WASHINGTON – With just hours to spare, Congress stepped Monday to finalize legislation to prevent doctors who treat Medicare patients from being hit with a 24 percent cut in their payments from the government.
The Senate’s 64-35 vote sends a measure to delay the cuts for a year to President Barack Obama, who’s expected to quickly sign it.
The $21 billion measure would stave off a 24 percent cut in Medicare reimbursements to doctors for a year and extend dozens of other expiring health care provisions such as higher payment rates for rural hospitals. The legislation is paid for by cuts to health care providers, but fully half of the cuts won’t kick in for 10 years.
It’s the 17th temporary patch to a broken payment formula that dates to 1997 and comes after lawmakers failed to reach a deal on financing a permanent fix.

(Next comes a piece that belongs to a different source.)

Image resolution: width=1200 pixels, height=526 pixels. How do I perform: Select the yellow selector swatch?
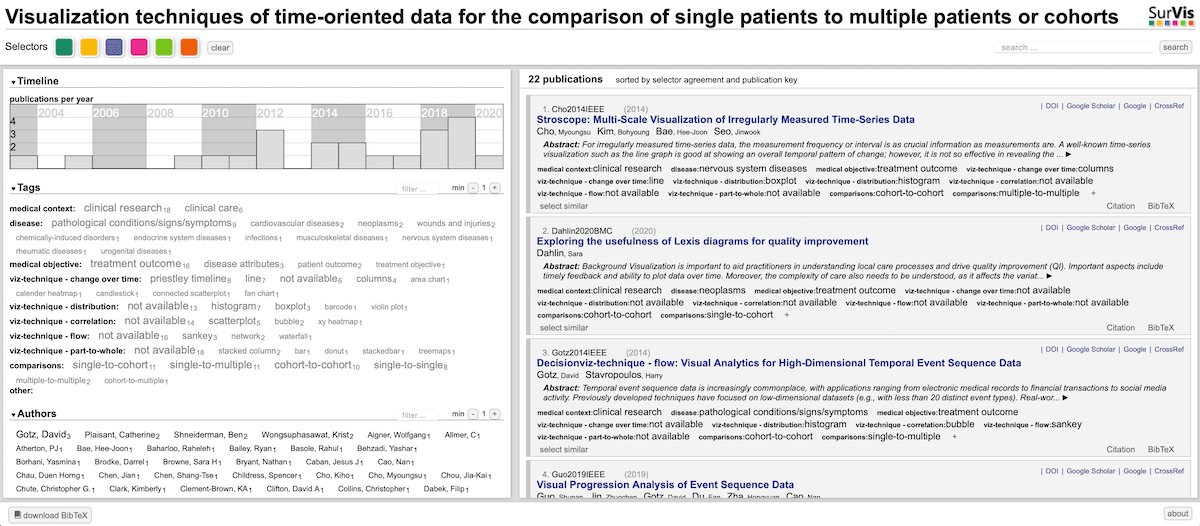89,47
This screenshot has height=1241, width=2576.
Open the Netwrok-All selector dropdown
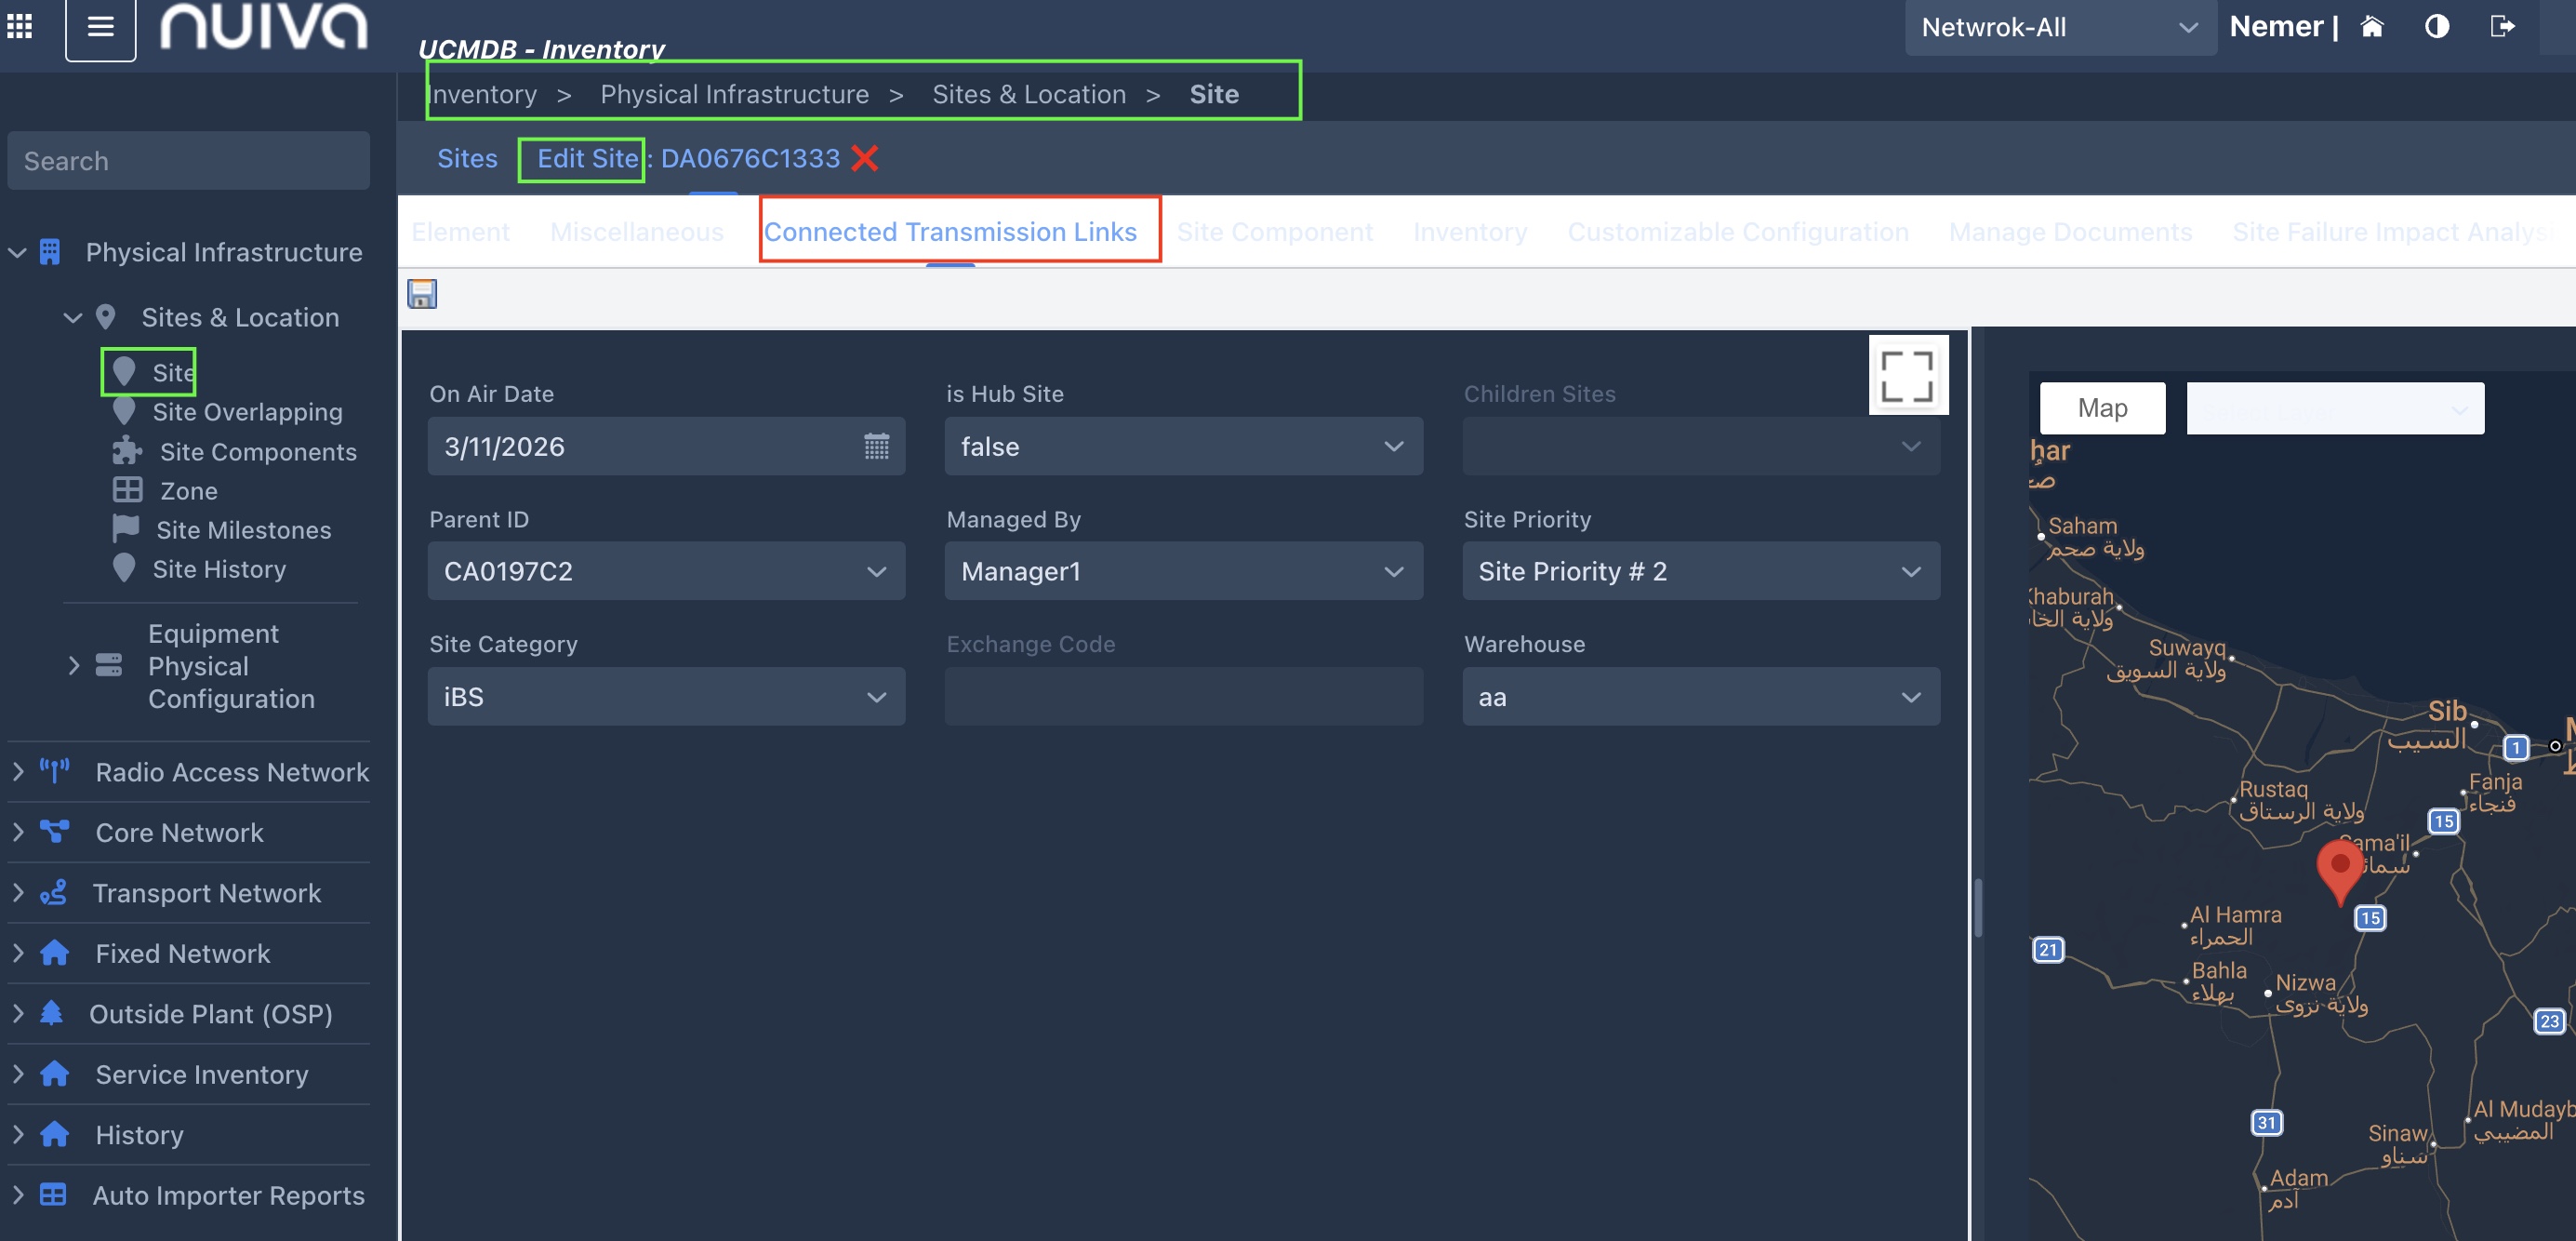(2059, 27)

The measure passed the House on Thursday, but only after top leaders in both parties engineered a voice vote when it became clear they were having difficulty mustering the two-thirds vote required to advance it under expedited procedures. Several top Democrats opposed the bill, saying it would take momentum away from the drive to permanently solve the payment formula problem.
There’s widespread agreement on bipartisan legislation to redesign the payment formula that would give doctors 0.5 percent annual fee increases and implement reforms aimed at giving doctors incentives to provide less costly care. But there’s no agreement on how to pay the approximately $140 billion cost of scrapping the old formula.
The heavily lobbied measure blends $16 billion to address Medicare physicians’ payments with about $5 billion more for a variety of other expiring health care provisions, like higher Medicare payments to rural hospitals and for ambulance rides in rural areas. The bill increases spending by $17 billion over the next three years, offsetting the cost with cuts to health care providers.